Ya durante la mañana del sábado, regresé a la “zona cero”, pasadas las 07:00 horas confirmé que no eran 20 personas las fallecidas, sino muchas más. El ambiente era triste. Había desolación. Aún se percibía el olor a combustible, pero también a cuerpos calcinados. Muchos seguían buscando a sus familiares. Las palabras de consuelo no eran suficientes.
Unos días después logré descargar toda esa angustia, culpa e impotencia, lloré como una niña, no fui ajena al dolor.
Me enteré que el hijo de una prima llego de curioso a la “zona cero”, apenas unos minutos antes de la explosión. Resultó lesionado y a las pocas horas perdió la vida.
Por haber estado en el lugar antes, durante y después de la tragedia, tuve que declarar ante la Fiscalía General de la República.
Al final, se dijo que 137 personas perdieron la vida a consecuencia de la explosión, 69 calcinados en el lugar, 68 en hospitales por las quemaduras, entre ellos nueve menores de edad, 13 fueron los sobrevivientes por mejoría de las lesiones, entre ellos menores de edad que fueron trasladados a Galveston, Texas.
Conforme se fueron conociendo las historias, quedó claro que quienes ahí perdieron la vida no eran huachicoleros, sino que vieron la oportunidad de hacerse de unos cuantos litros de combustible, sin imaginar que esto les costaría la vida.

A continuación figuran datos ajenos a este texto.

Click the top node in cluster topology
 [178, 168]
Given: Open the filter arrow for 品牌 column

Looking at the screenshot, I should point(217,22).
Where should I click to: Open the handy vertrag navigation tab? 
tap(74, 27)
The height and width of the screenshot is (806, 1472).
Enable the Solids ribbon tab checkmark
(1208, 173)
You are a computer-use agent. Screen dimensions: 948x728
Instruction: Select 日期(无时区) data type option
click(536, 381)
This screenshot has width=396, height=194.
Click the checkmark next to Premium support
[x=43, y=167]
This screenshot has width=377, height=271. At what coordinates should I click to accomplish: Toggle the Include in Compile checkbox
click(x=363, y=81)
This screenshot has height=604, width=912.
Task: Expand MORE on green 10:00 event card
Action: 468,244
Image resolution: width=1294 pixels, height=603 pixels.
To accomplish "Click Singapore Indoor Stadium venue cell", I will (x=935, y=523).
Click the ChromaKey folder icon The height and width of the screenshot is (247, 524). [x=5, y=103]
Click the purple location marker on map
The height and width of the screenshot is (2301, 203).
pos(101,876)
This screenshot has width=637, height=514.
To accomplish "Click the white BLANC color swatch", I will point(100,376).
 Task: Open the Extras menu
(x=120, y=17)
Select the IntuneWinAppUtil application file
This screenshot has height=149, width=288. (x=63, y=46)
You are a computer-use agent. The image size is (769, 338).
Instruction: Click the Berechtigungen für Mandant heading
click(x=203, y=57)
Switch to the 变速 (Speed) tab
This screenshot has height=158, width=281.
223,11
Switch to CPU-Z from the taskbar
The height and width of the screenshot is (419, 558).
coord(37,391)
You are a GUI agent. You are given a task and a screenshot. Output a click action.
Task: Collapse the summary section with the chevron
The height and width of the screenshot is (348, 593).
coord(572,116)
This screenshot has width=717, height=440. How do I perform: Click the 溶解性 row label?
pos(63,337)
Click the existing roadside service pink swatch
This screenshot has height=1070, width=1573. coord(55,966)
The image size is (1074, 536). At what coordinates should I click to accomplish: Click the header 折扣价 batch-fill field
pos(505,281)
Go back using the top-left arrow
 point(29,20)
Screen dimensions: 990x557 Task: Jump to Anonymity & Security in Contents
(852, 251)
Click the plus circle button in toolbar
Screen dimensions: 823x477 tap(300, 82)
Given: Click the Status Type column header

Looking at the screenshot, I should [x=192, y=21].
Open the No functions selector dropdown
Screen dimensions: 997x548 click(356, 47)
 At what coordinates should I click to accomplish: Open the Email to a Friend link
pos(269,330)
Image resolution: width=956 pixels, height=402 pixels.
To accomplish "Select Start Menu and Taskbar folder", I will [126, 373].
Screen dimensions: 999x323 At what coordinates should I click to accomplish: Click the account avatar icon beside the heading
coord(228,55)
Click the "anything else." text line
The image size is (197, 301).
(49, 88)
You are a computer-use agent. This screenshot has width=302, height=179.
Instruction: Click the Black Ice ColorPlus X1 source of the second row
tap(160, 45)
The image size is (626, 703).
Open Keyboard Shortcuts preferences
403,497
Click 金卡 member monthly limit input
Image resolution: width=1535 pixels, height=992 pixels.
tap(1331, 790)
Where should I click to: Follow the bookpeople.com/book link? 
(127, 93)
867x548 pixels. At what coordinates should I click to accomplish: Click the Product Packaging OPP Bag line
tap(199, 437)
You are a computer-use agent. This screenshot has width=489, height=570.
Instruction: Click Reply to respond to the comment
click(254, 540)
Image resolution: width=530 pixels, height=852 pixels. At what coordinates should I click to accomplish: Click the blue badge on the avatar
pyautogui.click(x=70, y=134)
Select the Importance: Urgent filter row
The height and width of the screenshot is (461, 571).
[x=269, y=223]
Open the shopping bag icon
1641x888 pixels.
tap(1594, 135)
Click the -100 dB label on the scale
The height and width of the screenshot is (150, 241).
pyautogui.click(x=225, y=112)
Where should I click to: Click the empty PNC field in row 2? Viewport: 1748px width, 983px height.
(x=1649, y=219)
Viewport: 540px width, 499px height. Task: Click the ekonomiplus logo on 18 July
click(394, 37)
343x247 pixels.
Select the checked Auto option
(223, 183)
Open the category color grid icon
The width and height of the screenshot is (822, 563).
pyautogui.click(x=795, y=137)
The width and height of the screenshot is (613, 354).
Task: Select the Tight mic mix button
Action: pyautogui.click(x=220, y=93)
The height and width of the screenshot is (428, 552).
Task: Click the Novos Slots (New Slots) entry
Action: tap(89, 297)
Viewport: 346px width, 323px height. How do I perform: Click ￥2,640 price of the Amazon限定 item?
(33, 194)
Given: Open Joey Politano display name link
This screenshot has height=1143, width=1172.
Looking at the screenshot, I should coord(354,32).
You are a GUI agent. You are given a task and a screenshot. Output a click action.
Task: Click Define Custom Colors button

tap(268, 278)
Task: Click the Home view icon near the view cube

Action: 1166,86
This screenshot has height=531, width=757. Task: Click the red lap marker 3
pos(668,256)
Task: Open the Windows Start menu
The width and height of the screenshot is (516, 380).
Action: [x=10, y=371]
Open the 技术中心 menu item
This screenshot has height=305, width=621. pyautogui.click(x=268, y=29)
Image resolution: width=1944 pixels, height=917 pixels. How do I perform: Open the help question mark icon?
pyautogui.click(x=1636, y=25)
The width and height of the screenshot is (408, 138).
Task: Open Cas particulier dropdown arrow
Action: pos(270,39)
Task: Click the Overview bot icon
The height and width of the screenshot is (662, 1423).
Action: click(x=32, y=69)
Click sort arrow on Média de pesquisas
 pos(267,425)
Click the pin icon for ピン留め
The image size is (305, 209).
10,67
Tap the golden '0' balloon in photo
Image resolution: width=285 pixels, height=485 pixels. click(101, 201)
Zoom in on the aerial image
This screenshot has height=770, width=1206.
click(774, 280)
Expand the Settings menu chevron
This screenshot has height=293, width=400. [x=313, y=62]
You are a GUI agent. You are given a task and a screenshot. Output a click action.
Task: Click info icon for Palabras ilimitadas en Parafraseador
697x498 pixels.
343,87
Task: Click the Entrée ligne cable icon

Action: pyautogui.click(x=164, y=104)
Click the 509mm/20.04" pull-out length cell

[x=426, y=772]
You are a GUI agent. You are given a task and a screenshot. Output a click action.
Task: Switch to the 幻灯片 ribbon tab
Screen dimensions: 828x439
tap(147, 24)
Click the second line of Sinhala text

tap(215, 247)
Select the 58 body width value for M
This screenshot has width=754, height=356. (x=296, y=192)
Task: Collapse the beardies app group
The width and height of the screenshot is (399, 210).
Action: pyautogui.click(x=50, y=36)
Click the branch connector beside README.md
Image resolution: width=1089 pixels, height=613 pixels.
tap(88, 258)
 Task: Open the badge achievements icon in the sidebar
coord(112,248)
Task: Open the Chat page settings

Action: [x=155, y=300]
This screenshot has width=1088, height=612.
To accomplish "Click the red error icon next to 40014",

De los masculinos que murieron dejaron en la orfandad a 175 menores, 69 niñas, 70 niños y 36 adolescentes; de las 16 mujeres que fallecieron dejaron a tres niñas, nueve niños y cuatro adolescentes. De quienes ambos padres fallecieron en la tragedia, quedaron una niña y dos niños.
Hoy puedo contarles a través de estas líneas parte de la historia que se vivió ese 18 de enero del 2019. Una experiencia que me sigue embargando de tristeza, de dolor e impotencia, estoy con vida y como mujer de fe doy Gracias a Dios, aprendí a decirle todos los días a mi familia cuánto los amo, porque no sé si algún día ya no regrese para abrazarlos, me tatúe en la mente las palabras de Javier Peralta, director general de Diario Plaza Juárez: “Ninguna nota vale tu vida”.